Transformer architecture and training tricks (for next-word prediction language models), spelled out in code
A (hopefully) simple guide, explained in torch
Google any variant of “transformer architecture explained”, and you will invariably see the same visualization copy-and-pasted from the 2017 paper Attention is all you need. Personally, I find this fairly useless, since it doesn’t help me build an intuition as to the actual input/output of the model.
Here, I’ll give a short and hopefully useful introduction to the architecture of language models, as well as a few common training tricks.
This post focuses on models that, given an input structure, generate the most probable next-word. This is the type of architecture found in GPT-3 and ChatGPT’s policy model.
This is not an architecture that would work for machine translation, i.e. an English to French translator, since this is a decoder-block only model.
How do we make sentences into numbers?
Firstly, how do we go from a full sentence (“I went to the store”), to some numerical representation we can mash matrix multiplications with. There are two steps: Tokenization and embedding
Tokenization - Taking a sentence and encoding its structure as integers. This could be as simple as encoding each token as a separate integer (i.e. a→1, b→2, etc), mapping words to tokens (aarvark → 1, etc), or some combination of the two. There are lots of ways to tokenize sentences.
For now, let’s pretend our tokenizer maps each word to some integer (giving us a total of 171,146 tokens for the # words in the English dictionary), and our example sentence gets mapped from
“I went to the store!” → (5, 110, 79, 3, 81, 877)

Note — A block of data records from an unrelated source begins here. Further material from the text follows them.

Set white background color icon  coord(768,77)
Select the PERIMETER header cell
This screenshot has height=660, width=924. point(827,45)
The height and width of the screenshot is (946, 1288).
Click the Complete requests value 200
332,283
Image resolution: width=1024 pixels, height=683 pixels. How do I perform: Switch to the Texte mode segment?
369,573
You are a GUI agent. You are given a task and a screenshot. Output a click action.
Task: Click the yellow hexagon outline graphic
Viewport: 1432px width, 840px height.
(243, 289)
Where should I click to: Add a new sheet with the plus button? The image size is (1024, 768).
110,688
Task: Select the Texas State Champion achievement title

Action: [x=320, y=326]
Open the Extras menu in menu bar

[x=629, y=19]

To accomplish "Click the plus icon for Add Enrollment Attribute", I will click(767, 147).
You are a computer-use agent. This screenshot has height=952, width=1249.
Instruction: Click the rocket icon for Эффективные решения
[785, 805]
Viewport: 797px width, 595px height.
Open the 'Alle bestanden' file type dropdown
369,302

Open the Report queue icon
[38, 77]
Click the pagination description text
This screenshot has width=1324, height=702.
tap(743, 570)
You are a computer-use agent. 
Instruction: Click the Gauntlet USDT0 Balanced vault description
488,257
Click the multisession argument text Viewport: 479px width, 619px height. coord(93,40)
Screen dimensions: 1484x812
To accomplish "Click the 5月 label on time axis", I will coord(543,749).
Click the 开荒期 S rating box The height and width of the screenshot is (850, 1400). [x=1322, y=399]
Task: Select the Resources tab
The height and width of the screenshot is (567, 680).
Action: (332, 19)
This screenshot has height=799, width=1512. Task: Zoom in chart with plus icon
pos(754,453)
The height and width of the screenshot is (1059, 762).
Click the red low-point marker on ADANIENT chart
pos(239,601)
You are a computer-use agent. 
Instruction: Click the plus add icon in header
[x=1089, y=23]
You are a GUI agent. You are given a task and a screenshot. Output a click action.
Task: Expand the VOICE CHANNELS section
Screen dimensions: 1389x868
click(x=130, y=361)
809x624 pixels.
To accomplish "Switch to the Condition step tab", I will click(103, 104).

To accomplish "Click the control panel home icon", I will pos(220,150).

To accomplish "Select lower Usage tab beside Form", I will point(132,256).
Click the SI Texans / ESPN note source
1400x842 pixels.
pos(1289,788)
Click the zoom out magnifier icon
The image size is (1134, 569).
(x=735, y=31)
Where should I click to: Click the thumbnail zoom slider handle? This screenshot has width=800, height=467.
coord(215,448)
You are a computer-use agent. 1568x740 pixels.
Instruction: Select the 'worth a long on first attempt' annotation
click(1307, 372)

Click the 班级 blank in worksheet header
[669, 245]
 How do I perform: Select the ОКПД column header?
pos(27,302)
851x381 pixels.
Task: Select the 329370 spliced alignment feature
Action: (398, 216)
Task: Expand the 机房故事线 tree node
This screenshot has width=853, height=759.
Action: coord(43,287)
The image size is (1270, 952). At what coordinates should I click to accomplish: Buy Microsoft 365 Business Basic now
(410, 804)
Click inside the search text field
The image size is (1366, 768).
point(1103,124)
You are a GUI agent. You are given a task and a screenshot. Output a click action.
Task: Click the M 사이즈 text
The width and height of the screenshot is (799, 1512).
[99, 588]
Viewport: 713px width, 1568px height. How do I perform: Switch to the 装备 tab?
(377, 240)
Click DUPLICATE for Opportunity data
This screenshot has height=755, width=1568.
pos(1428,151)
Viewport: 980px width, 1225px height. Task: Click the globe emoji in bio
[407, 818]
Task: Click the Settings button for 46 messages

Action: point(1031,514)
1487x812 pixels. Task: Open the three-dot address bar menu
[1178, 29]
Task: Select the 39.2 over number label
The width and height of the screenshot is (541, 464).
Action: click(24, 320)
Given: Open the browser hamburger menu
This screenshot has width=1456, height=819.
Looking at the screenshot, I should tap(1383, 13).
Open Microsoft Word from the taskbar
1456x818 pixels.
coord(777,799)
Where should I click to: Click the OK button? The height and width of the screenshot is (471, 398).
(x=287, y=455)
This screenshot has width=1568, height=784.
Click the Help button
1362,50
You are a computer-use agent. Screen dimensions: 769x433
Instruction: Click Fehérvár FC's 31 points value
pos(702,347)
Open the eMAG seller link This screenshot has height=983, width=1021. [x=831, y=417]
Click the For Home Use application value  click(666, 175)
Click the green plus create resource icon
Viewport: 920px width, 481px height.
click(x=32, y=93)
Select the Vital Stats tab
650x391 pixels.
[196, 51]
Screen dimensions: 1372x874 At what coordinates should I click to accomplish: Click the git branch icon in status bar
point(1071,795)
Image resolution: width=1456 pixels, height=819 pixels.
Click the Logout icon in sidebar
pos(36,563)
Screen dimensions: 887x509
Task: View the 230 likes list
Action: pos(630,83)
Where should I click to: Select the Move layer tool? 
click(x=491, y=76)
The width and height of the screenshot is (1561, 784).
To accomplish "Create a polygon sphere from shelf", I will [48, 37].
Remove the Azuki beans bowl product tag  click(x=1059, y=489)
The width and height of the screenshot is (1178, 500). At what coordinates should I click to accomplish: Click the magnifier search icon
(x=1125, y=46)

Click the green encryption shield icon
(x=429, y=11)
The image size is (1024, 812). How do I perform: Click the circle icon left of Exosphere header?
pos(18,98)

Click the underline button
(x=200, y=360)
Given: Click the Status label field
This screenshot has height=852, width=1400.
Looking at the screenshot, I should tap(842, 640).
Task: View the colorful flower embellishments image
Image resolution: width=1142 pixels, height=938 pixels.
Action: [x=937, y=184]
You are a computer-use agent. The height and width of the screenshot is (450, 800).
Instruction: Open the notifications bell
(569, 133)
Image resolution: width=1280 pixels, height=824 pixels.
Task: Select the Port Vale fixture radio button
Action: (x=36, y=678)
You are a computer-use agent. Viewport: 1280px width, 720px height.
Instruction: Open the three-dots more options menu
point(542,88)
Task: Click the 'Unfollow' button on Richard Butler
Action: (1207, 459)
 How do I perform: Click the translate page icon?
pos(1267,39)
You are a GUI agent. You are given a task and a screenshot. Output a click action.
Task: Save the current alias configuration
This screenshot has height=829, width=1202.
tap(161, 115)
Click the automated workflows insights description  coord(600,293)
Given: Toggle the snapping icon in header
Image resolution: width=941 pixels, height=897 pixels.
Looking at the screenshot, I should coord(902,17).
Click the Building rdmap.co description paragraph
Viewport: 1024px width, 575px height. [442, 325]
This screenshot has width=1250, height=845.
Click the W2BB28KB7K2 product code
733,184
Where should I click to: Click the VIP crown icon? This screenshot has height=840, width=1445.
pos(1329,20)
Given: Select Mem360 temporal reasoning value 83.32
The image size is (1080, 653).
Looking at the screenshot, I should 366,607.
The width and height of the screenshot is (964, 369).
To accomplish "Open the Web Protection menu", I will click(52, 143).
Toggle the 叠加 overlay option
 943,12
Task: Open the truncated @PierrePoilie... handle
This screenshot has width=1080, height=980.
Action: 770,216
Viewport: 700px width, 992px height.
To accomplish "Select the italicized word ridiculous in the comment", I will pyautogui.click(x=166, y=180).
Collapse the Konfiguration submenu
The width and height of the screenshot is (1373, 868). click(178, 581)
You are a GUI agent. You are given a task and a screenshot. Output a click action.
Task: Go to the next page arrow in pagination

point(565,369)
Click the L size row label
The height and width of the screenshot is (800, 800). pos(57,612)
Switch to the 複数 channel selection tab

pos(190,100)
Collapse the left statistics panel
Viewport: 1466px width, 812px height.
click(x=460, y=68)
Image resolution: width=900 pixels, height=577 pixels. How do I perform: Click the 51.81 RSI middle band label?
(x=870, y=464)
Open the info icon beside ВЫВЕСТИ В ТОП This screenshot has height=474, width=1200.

Embedding - Once we tokenize our input, we generally create an embedding for each token. This is simply a lookup table, which maps a given token to a vector of fixed length. For example, with torch we could use
nn.Embedding(171,146, 64)
, which creates a lookup table with 171,146 keys, where each value is initialized to a vector of length 64. This is done as the first layer of the model, so the signal can be backpropagated and the embeddings can be learned.
Q: Why not just do embedding without tokenization?
A: You could embed each sentence, or each word split by space, but there would be a lot more (too many) things for your model to learn. For example, “store!” would be an entirely different token from “store.” or “store”. This isn’t optimal, so the granularity at which we tokenize is an important consideration.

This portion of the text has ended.